Another key usage is checking user permissions after login:

fn_do_canGCS() {
    return (this._m_perm & js_andruavMessages.CONST_ALLOW_GCS) === js_andruavMessages.CONST_ALLOW_GCS;
}

This uses bitwise AND to check if the CONST_ALLOW_GCS flag is set in the user’s permission bitmask.

The exported instance js_andruavAuth is used throughout the codebase:

export const js_andruavAuth = CAndruavAuth.getInstance();

This allows any module to import and use the same auth instance:

import { js_andruavAuth } from './js_andruav_auth.js';

if (js_andruavAuth.fn_logined()) {
    console.log("User is logged in");
}

Usage Summary:
CAndruavAuth is central to the web client’s security model. It is used in login forms, permission gates for drone control features, and automated token management. Its singleton nature ensures consistent state, and its event dispatching allows UI components to react to login/logout events.

Notes

  • Automatic retry on login failure: If m_retry_login is enabled (default), failed login attempts trigger a retry after AUTH_REQUEST_TIMEOUT (10 seconds). This helps recover from transient network issues.

  • Health check before login: The class probes the server’s /health endpoint before attempting login, improving error diagnosis (e.g., distinguishing between network issues and bad credentials).
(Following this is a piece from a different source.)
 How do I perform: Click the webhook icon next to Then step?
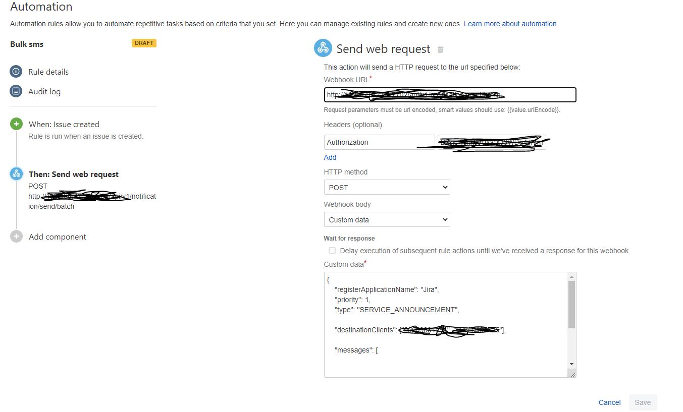[x=16, y=173]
  • SSL error detection: It attempts to detect SSL/TLS issues by inspecting error messages like ERR_CERT, providing more specific feedback than generic network errors.

  • Legacy support: Fields like _m_auth_ports and C_ERR_SUCCESS_DISPLAY_MESSAGE suggest backward compatibility with older versions of the system.

See Also

  • js_andruavAuth: The exported singleton instance of CAndruavAuth, used globally across the app.

  • js_siteConfig: Provides configuration for test vs production environments, determining which auth server to connect to.

  • js_andruavMessages: Contains constants like CONST_WEB_LOGIN_COMMAND, CONST_ALLOW_GCS, and other protocol-level definitions used by CAndruavAuth.

  • js_eventEmitter: Event system used to broadcast authentication state changes (e.g., EE_Auth_Logined, EE_Auth_BAD_Logined).

  • AUTH_GCS_TYPE: Constant 'g' indicating the client is a Ground Control Station, sent during login to identify the actor type.